## Work item
Only the images are to be dropped; the records themselves must be repeated exactly.

== Available records

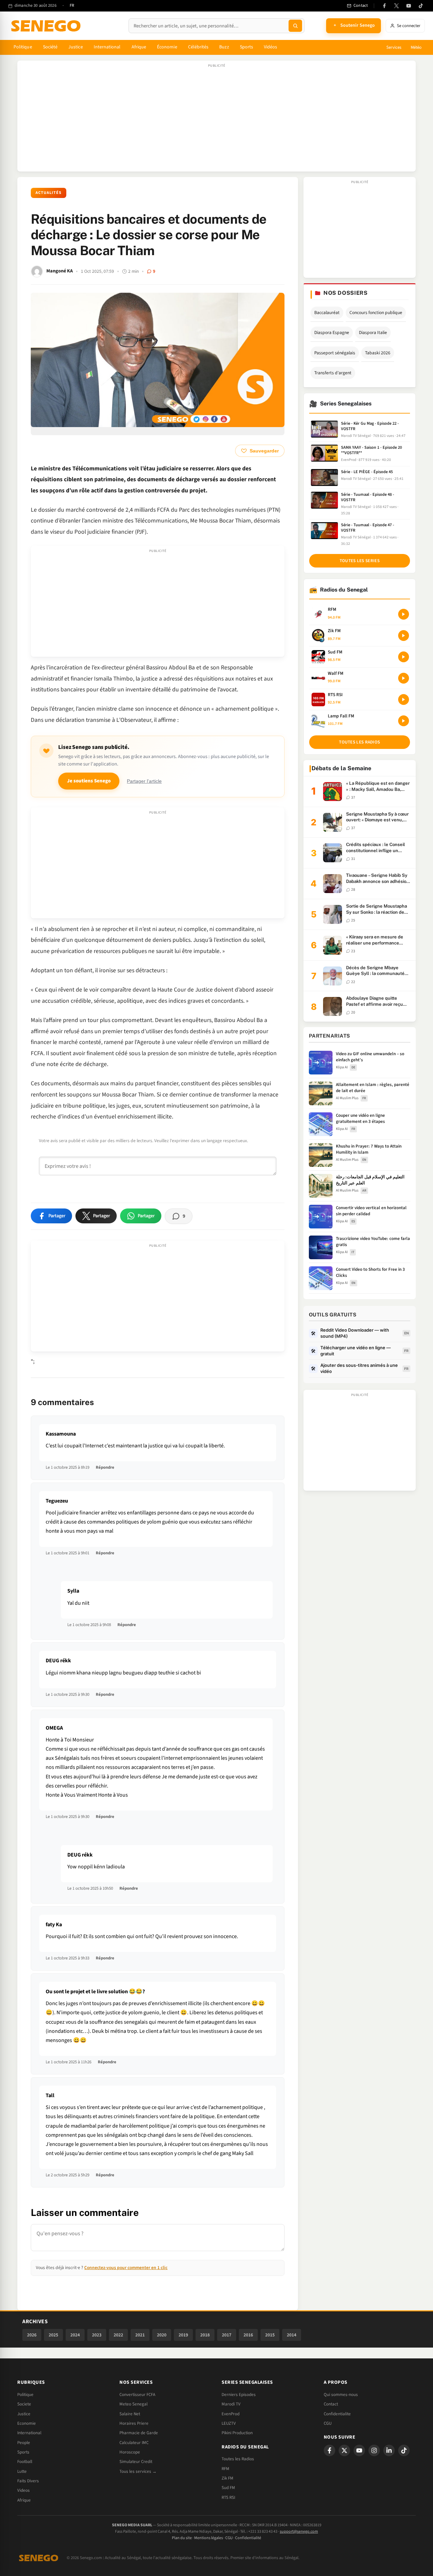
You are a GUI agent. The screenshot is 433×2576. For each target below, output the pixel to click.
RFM (225, 2469)
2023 (96, 2335)
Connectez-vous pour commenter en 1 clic (125, 2267)
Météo (416, 47)
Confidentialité (248, 2538)
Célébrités (198, 47)
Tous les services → (138, 2471)
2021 (140, 2335)
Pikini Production (237, 2433)
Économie (167, 47)
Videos (23, 2490)
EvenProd (231, 2414)
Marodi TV (231, 2404)
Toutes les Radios (238, 2459)
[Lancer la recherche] (295, 26)
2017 (226, 2335)
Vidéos (270, 47)
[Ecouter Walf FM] (403, 678)
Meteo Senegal (133, 2404)
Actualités (49, 193)
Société (50, 47)
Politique (23, 47)
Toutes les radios (359, 742)
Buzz (224, 47)
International (107, 47)
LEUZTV (229, 2423)
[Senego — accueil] (47, 25)
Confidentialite (337, 2414)
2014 (291, 2335)
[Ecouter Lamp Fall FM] (403, 720)
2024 (75, 2335)
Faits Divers (28, 2481)
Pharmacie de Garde (138, 2433)
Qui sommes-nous (341, 2395)
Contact (331, 2404)
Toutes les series (360, 561)
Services (393, 47)
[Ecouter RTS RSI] (403, 699)
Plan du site (182, 2538)
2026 (32, 2335)
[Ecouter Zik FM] (403, 635)
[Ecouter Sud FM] (403, 656)
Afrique (139, 47)
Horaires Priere (134, 2423)
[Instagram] (374, 2450)
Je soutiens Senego (89, 780)
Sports (246, 47)
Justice (75, 47)
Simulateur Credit (135, 2462)
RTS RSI (228, 2497)
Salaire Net (129, 2414)
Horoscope (129, 2452)
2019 (183, 2335)
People (23, 2443)
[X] (344, 2450)
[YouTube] (409, 6)
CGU (328, 2423)
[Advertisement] (216, 119)
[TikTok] (421, 6)
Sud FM (228, 2488)
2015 (270, 2335)
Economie (26, 2423)
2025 (53, 2335)
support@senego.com (299, 2531)
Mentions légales (208, 2538)
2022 (118, 2335)
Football (24, 2462)
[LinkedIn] (389, 2450)
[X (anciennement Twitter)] (396, 6)
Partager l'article (144, 781)
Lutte (22, 2471)
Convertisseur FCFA (137, 2395)
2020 (161, 2335)
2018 (205, 2335)
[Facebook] (384, 6)
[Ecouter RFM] (403, 614)
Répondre (105, 1467)
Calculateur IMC (134, 2443)
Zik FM (227, 2478)
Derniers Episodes (239, 2395)
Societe (24, 2404)
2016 (248, 2335)
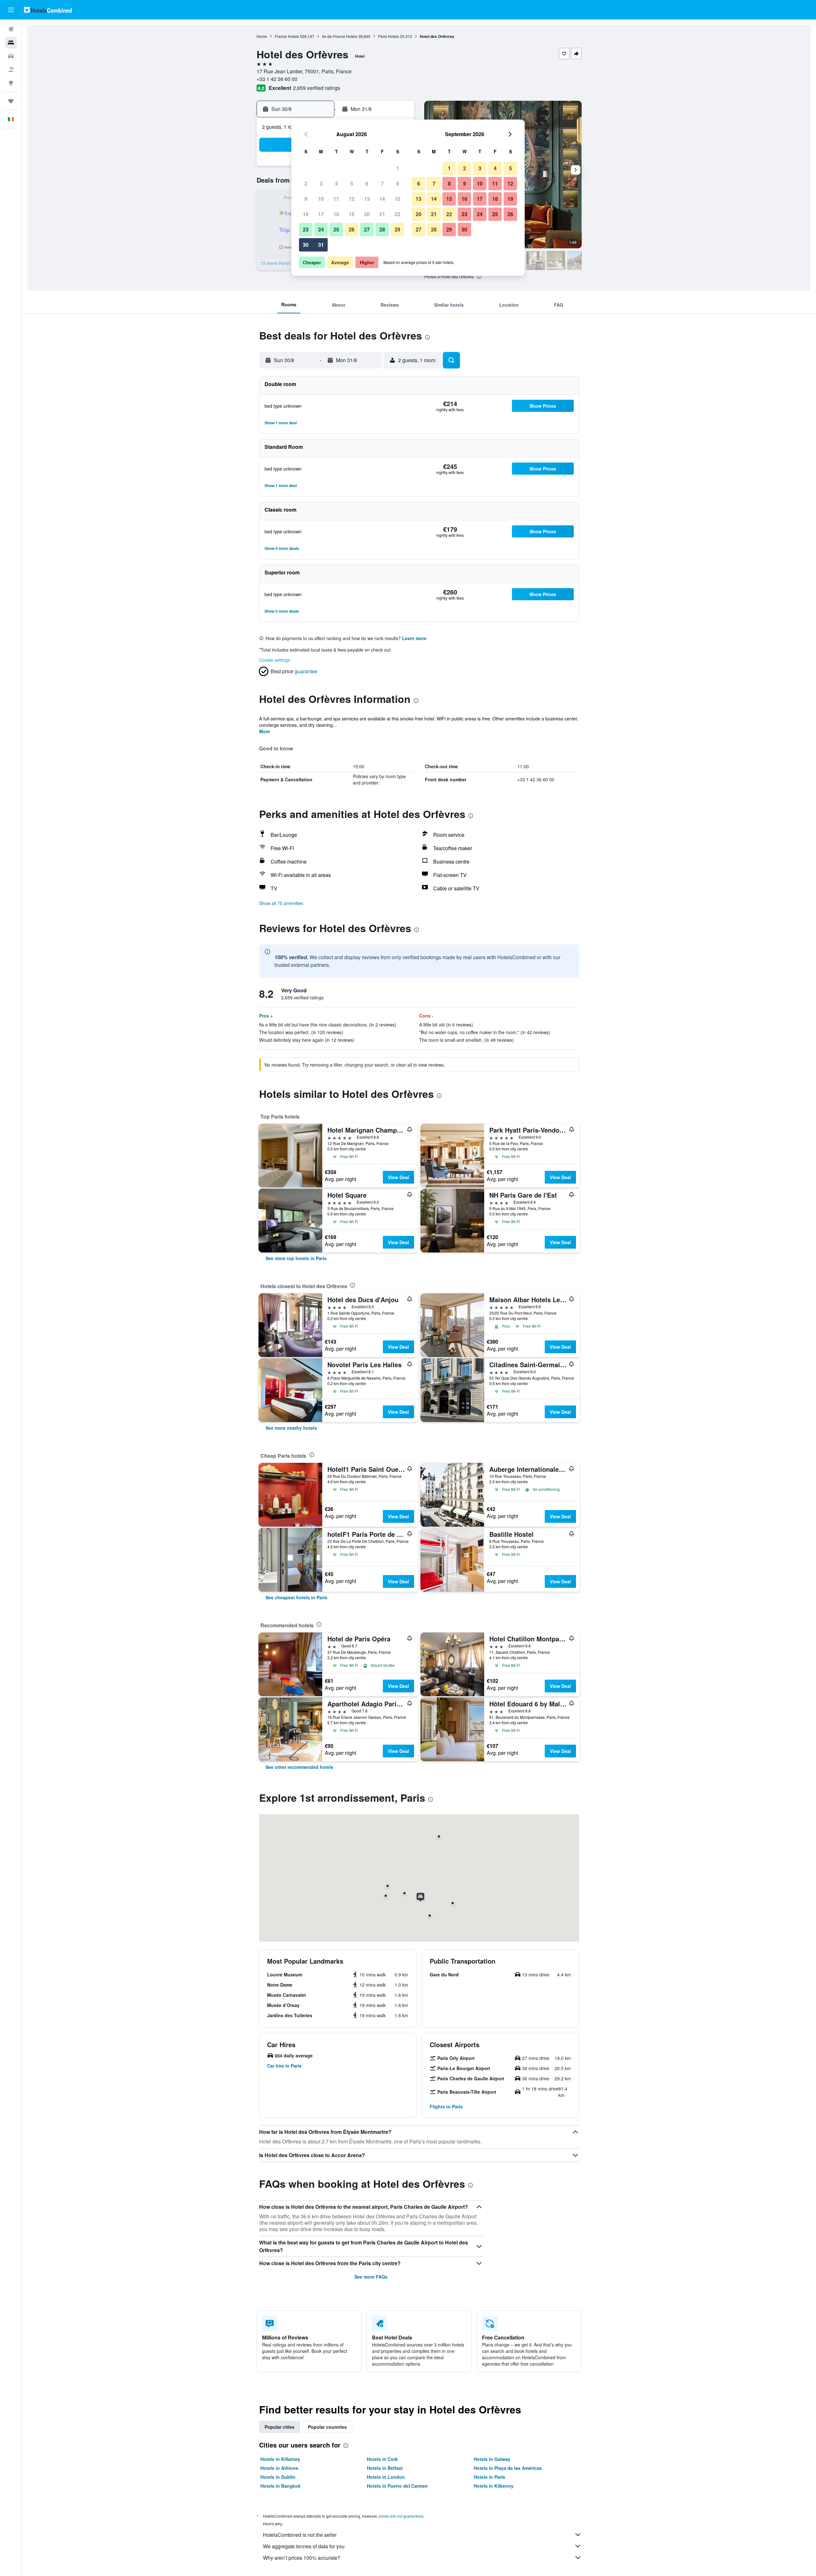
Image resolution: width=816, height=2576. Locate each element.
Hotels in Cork (382, 2459)
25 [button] (336, 229)
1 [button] (397, 168)
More (264, 731)
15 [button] (397, 198)
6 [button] (367, 183)
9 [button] (305, 198)
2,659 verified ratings (316, 87)
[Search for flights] (11, 29)
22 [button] (397, 214)
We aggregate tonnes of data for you (304, 2546)
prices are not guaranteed (401, 2516)
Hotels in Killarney (280, 2459)
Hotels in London (386, 2477)
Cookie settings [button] (274, 660)
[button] (11, 10)
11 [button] (336, 198)
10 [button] (321, 198)
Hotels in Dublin (277, 2477)
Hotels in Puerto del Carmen (397, 2486)
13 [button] (367, 198)
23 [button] (306, 229)
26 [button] (351, 229)
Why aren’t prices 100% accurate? (301, 2557)
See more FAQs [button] (371, 2276)
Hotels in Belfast (385, 2468)
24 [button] (321, 229)
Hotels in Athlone (279, 2468)
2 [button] (305, 183)
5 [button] (351, 183)
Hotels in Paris (489, 2477)
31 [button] (321, 244)
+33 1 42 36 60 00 (277, 79)
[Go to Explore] (11, 83)
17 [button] (321, 214)
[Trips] (11, 101)
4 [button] (336, 183)
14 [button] (382, 198)
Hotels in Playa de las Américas (508, 2468)
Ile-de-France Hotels (339, 36)
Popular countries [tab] (327, 2427)
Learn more (414, 638)
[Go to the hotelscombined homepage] (48, 10)
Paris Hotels (388, 36)
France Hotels (287, 36)
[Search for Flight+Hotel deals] (11, 69)
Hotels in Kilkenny (494, 2486)
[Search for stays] (11, 42)
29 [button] (397, 229)
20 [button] (367, 214)
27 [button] (367, 229)
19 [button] (351, 214)
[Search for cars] (11, 56)
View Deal (398, 1177)
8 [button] (397, 183)
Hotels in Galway (492, 2459)
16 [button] (306, 214)
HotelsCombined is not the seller (300, 2534)
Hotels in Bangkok (280, 2486)
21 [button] (382, 214)
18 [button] (336, 214)
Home (262, 36)
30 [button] (306, 244)
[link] (296, 1258)
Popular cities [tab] (280, 2427)
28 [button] (382, 229)
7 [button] (382, 183)
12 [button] (351, 198)
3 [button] (321, 183)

====

## Answer space
You are a GUI agent. The screenshot is 433×2576. For each target below, output the pixel to click.
RFM (225, 2469)
2023 (96, 2335)
Connectez-vous pour commenter en 1 clic (125, 2267)
Météo (416, 47)
Confidentialité (248, 2538)
Célébrités (198, 47)
Tous les services → (138, 2471)
2021 (140, 2335)
Pikini Production (237, 2433)
Économie (167, 47)
Videos (23, 2490)
EvenProd (231, 2414)
Marodi TV (231, 2404)
Toutes les Radios (238, 2459)
[Lancer la recherche] (295, 26)
2017 (226, 2335)
Vidéos (270, 47)
[Ecouter Walf FM] (403, 678)
Meteo Senegal (133, 2404)
Actualités (49, 193)
Société (50, 47)
Politique (23, 47)
Toutes les radios (359, 742)
Buzz (224, 47)
International (107, 47)
LEUZTV (229, 2423)
[Senego — accueil] (47, 25)
Confidentialite (337, 2414)
2014 (291, 2335)
[Ecouter Lamp Fall FM] (403, 720)
2024 (75, 2335)
Faits Divers (28, 2481)
Pharmacie de Garde (138, 2433)
Qui sommes-nous (341, 2395)
Contact (331, 2404)
Toutes les series (360, 561)
Services (393, 47)
[Ecouter RTS RSI] (403, 699)
Plan du site (182, 2538)
2026 (32, 2335)
[Ecouter Zik FM] (403, 635)
[Ecouter Sud FM] (403, 656)
Afrique (139, 47)
Horaires Priere (134, 2423)
[Instagram] (374, 2450)
Je soutiens Senego (89, 780)
Sports (246, 47)
Justice (75, 47)
Simulateur Credit (135, 2462)
RTS RSI (228, 2497)
Salaire Net (129, 2414)
Horoscope (129, 2452)
2019 (183, 2335)
People (23, 2443)
[X] (344, 2450)
[YouTube] (409, 6)
CGU (328, 2423)
[Advertisement] (216, 119)
[TikTok] (421, 6)
Sud FM (228, 2488)
2015 (270, 2335)
Economie (26, 2423)
2025 (53, 2335)
support@senego.com (299, 2531)
Mentions légales (208, 2538)
2022 (118, 2335)
Football (24, 2462)
[LinkedIn] (389, 2450)
[X (anciennement Twitter)] (396, 6)
Partager l'article (144, 781)
Lutte (22, 2471)
Convertisseur FCFA (137, 2395)
2020 (161, 2335)
2018 (205, 2335)
[Facebook] (384, 6)
[Ecouter RFM] (403, 614)
Répondre (105, 1467)
Calculateur IMC (134, 2443)
Zik FM (227, 2478)
Derniers Episodes (239, 2395)
Societe (24, 2404)
2016 (248, 2335)
Image resolution: width=816, height=2576. Locate each element.
Hotels in Cork (382, 2459)
25 [button] (336, 229)
1 [button] (397, 168)
More (264, 731)
15 [button] (397, 198)
6 [button] (367, 183)
9 [button] (305, 198)
2,659 verified ratings (316, 87)
[Search for flights] (11, 29)
22 [button] (397, 214)
We aggregate tonnes of data for you (304, 2546)
prices are not guaranteed (401, 2516)
Hotels in Killarney (280, 2459)
Hotels in London (386, 2477)
Cookie settings [button] (274, 660)
[button] (11, 10)
11 [button] (336, 198)
10 [button] (321, 198)
Hotels in Dublin (277, 2477)
Hotels in Puerto del Carmen (397, 2486)
13 [button] (367, 198)
23 [button] (306, 229)
26 [button] (351, 229)
Why aren’t prices 100% accurate? (301, 2557)
See more FAQs [button] (371, 2276)
Hotels in Belfast (385, 2468)
24 [button] (321, 229)
Hotels in Athlone (279, 2468)
2 [button] (305, 183)
5 [button] (351, 183)
Hotels in Paris (489, 2477)
31 [button] (321, 244)
+33 1 42 36 60 00 (277, 79)
[Go to Explore] (11, 83)
17 [button] (321, 214)
[Trips] (11, 101)
4 [button] (336, 183)
14 [button] (382, 198)
Hotels in Playa de las Américas (508, 2468)
Ile-de-France Hotels (339, 36)
Popular countries [tab] (327, 2427)
Learn more (414, 638)
[Go to the hotelscombined homepage] (48, 10)
Paris Hotels (388, 36)
France Hotels (287, 36)
[Search for Flight+Hotel deals] (11, 69)
Hotels in Kilkenny (494, 2486)
[Search for stays] (11, 42)
29 [button] (397, 229)
20 [button] (367, 214)
27 [button] (367, 229)
19 [button] (351, 214)
[Search for cars] (11, 56)
View Deal (398, 1177)
8 [button] (397, 183)
Hotels in Galway (492, 2459)
16 [button] (306, 214)
HotelsCombined is not the seller (300, 2534)
Hotels in Bangkok (280, 2486)
21 [button] (382, 214)
18 [button] (336, 214)
Home (262, 36)
30 [button] (306, 244)
[link] (296, 1258)
Popular cities [tab] (280, 2427)
28 [button] (382, 229)
7 [button] (382, 183)
12 [button] (351, 198)
3 [button] (321, 183)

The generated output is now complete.